Anxiety, Depression, and Everything Else

So this post may be disorganised, but I am going to try to keep it understandable. I'm going to break it up into 3 categories. 1 is my anxiety because I usually feel it year round, 2 is depression and 3 is everything else

1. Anxiety
-mostly feel it around people or new situations
-negative thoughts
-start to sweat
-sometimes I stutter
-"                " get heart palpitations
-"                " have panic attacks (I feel dizzy, knees get weak if I'm standing, feel like I'm going to be sick, my hands get tingly and numb, and I feel like I can't move)
-I think people are judging, watching, or talking about me when I am around people (even though I know this is not true)

2. Depression
- I am usually depressed starting in the fall
   -feel worthless
   -sleep A LOT
   -no motivation
   -cry A LOT
   -think about suicide, but do not act on it
   -eat more
  
3. Everything Else
-I usually feel "normal" for maybe a month or two
-For about a week or two I get extremely irritable and agitated for no reason and pretty much hardly sleep
-I love when I have lots of motivation and I am able to clean the whole house and get all the tasks I need to get done (I only get this once a year, but when I feel like this, it's awesome.) It usually only lasts a week.

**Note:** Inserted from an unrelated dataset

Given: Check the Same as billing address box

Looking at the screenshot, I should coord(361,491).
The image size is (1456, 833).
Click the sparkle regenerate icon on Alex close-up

The thing I don't like about it is that I can't turn my mind off and sometimes I get really obsessed about random projects and that I have to complete them when I think of it and I can't stop until it is finished


It's good for me to be able to express how I feel and what I go through because eventually I will have to talk to someone about it and at least this way I could print this off and show it to them. I want to eventually have a label for whatever my mental illness(es) is/are. I want to know how to treat it and be able to say ohhh that's why I act the way I do and that what I feel and do are not always my fault.

On a side note it's pretty cold here, so my dog sleeps under the blankets now :) she thinks she is human.